Mais do que um hostel, o Destil é um espaço criativo com actividades culturais — tarifa diária em dormitório entre os 10 e os 15 euros.

Tirana International
Skanderbeg Square, 8
Tirana
Tel.: 00 355 4223 4185
Email: reservation@hoteltirana.com.al
www.tiranainternational.com

Uma das melhores opções na capital albanesa, pela localização, pelo conforto e com preços entre os 116 e 145 euros para um quarto duplo.

Hotel Gjirokastra
Rruga Shezai Como
Lagjia Partizani
Gjirokastra
Tel.: 00 355 6840 99669
Email: hotelgjirokastra@yahoo.com
www.gjirokastra.org

Um novo hotel mesmo atrás do bazar, com a atmosfera de uma casa tradicional e tarifas (dispõe apenas de quatro quartos) a partir de 25 euros.

Hotel Grand White City
Bulevardi Republika
Berat
Tel.: 00 355 6968 64500
Email: whitecityhotel.berat@yahoo.it
www.whitecityberat.com

Decoração elegante, boa localização, é o único hotel de quatro estrelas em Berat, com um preço de 40 euros por noite (30 para um single).

Hotel Kaduku
Rruga Studenti, 84/1
Shkoder
Tel.: 00 355 6925 51230
Email: info@hotel-kaduku.com
www.hotel-kaduku.com

Com uma panorâmica sobre a Praça Demokracia, o Kaduku é uma boa opção em Shkoder (35 euros por noite).

 

A visitar

Em Tirana, não perca o Museu Nacional de História, na Seshi Skënderbej, a Galeria Nacional de Arte, na Boulevard Dëshmorët e Kombit, também com ícones de Onufri, bem como o (obrigatório) Bunk’Art, um espaço com três mil metros quadrados que corre sob vários prédios, em tempos um bunker da élite política e nos dias de hoje com exibições sobre a história moderna da Albânia e peças de arte contemporânea.

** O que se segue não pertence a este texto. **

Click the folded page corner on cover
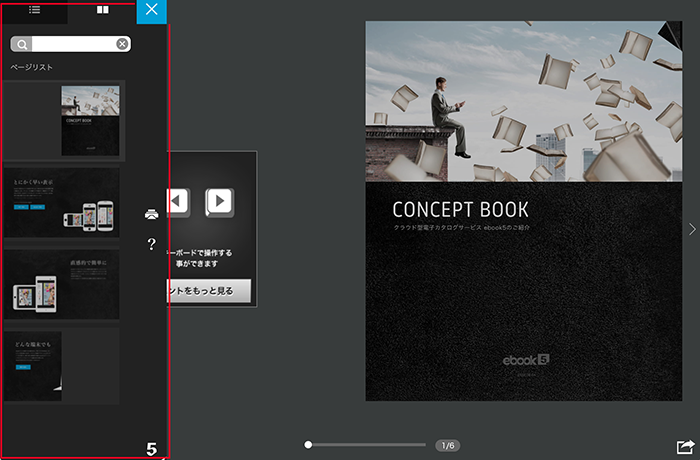The width and height of the screenshot is (700, 460). pyautogui.click(x=667, y=32)
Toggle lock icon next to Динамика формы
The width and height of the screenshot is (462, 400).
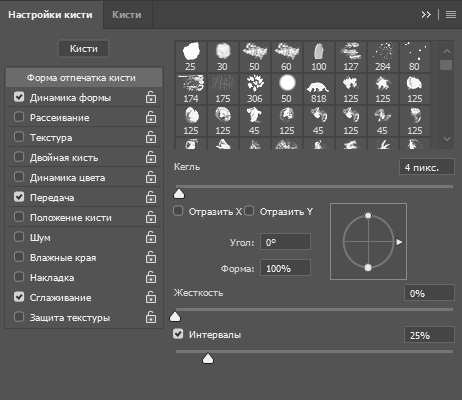tap(151, 97)
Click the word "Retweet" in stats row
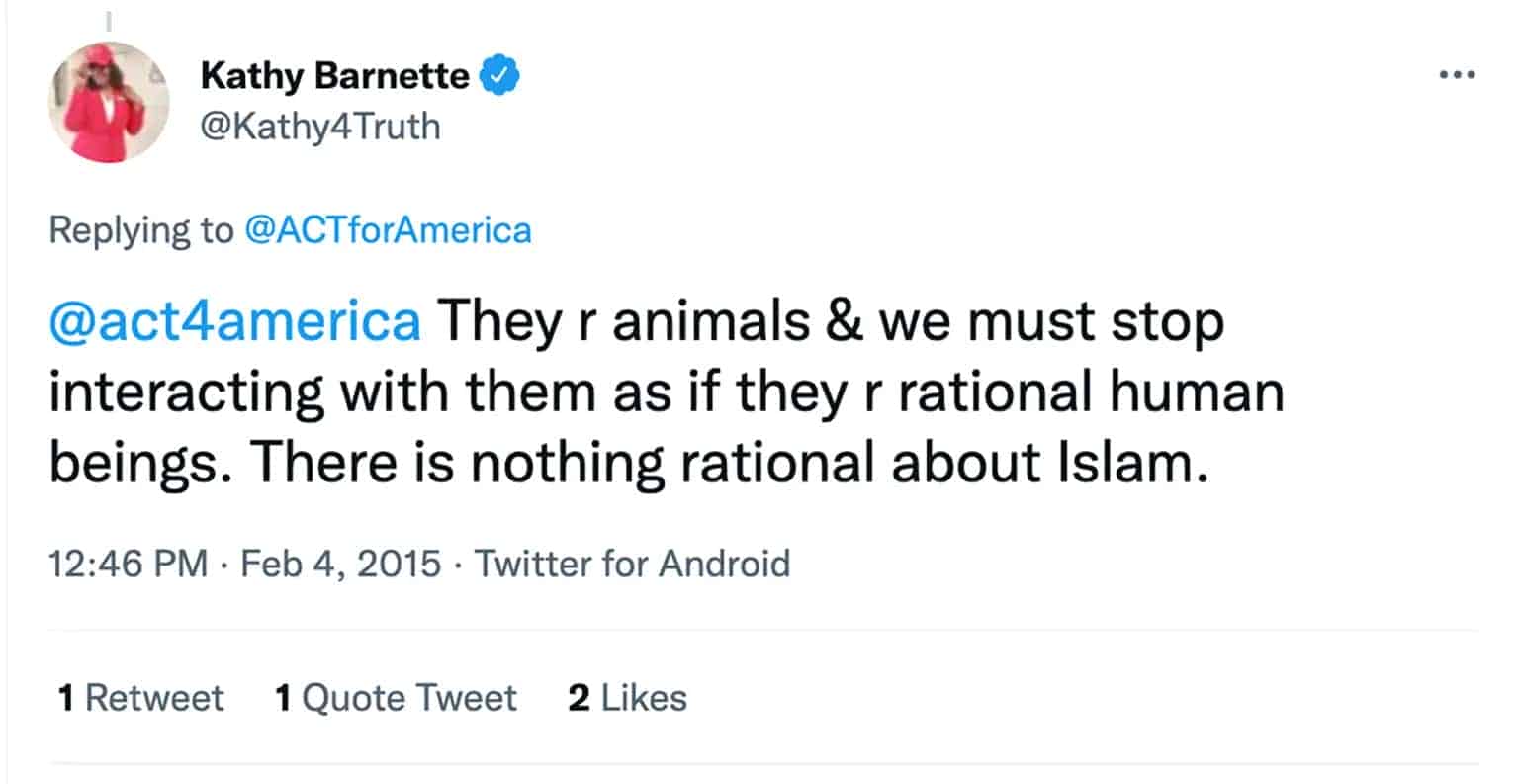Viewport: 1519px width, 784px height. pos(154,698)
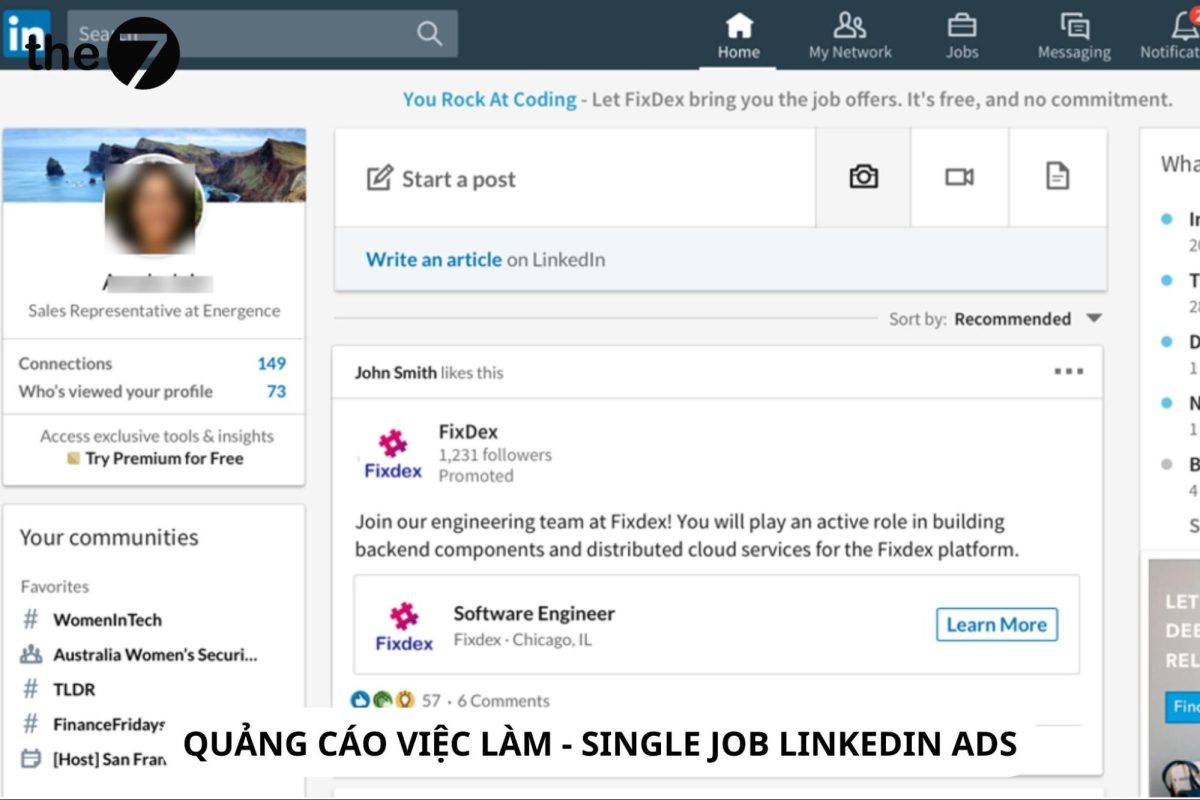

Para chegar ao museu, apanhe um autocarro na Seshi Skënderbej em direcção a Linza e peça ao motorista para o deixar no Bunk’Art.

 

Informações

Os cidadãos portugueses apenas necessitam de passaporte com uma validade de pelo menos seis meses para visitarem a Albânia.

Muitos dos hotéis e mesmo alguns restaurantes aceitam pagamento em euros mas a moeda local é o lek (lekë no plural) — um euro corresponde a pouco mais de 130 lekë.

A língua oficial é o albanês mas uma grande maioria da população jovem fala também inglês, italiano, francês ou alemão — com uma significante diáspora, a Albânia é um dos países mais poliglotas do mundo.